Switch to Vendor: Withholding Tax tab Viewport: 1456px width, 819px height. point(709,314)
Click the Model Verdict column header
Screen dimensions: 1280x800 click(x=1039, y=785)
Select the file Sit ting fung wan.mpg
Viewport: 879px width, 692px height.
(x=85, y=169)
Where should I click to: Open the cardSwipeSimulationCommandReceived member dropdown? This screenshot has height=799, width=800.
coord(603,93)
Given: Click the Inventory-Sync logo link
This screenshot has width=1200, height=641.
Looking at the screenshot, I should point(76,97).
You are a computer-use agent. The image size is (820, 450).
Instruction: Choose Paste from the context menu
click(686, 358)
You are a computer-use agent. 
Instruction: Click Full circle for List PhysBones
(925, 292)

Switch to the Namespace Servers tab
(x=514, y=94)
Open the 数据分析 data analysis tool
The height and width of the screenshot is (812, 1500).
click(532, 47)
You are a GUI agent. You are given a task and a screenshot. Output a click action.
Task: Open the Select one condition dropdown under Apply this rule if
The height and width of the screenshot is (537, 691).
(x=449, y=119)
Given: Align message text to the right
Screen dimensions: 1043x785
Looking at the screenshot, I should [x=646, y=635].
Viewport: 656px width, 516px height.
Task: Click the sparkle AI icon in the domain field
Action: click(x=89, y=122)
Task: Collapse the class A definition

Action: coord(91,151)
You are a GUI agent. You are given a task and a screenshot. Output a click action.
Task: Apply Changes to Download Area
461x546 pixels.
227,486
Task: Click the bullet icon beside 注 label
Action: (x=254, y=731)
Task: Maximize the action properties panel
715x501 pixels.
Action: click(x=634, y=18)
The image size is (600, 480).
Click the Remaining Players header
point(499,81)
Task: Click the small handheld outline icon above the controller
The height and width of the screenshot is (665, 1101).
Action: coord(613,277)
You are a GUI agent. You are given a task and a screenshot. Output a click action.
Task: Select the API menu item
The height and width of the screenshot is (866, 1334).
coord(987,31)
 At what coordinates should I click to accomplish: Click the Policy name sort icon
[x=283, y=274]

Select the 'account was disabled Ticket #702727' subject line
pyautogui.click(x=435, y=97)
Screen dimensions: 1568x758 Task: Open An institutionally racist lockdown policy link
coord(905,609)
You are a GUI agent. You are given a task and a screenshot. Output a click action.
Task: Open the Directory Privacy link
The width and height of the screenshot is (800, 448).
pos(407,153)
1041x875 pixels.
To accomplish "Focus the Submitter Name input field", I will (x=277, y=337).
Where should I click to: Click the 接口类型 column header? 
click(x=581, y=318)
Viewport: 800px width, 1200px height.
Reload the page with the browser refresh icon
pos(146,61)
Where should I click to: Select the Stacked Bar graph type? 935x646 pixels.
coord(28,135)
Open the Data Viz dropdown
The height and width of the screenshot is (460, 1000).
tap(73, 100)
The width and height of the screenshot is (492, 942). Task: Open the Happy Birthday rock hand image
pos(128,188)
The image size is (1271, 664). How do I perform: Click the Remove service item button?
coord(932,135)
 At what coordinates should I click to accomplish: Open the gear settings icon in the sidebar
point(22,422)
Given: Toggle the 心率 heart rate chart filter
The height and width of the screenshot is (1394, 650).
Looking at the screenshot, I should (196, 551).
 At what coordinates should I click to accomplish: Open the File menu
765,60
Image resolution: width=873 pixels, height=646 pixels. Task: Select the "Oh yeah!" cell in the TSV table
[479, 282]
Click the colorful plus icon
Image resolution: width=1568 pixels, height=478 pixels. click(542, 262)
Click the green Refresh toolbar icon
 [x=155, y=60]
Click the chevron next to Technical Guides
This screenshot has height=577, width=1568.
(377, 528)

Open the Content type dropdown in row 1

○ ○ ○ ○ ○ ○ ○

For this exercise, return every line from the data that holds the string "computer".

You are a computer-use agent. The image size is (820, 450).
You are a computer-use agent. 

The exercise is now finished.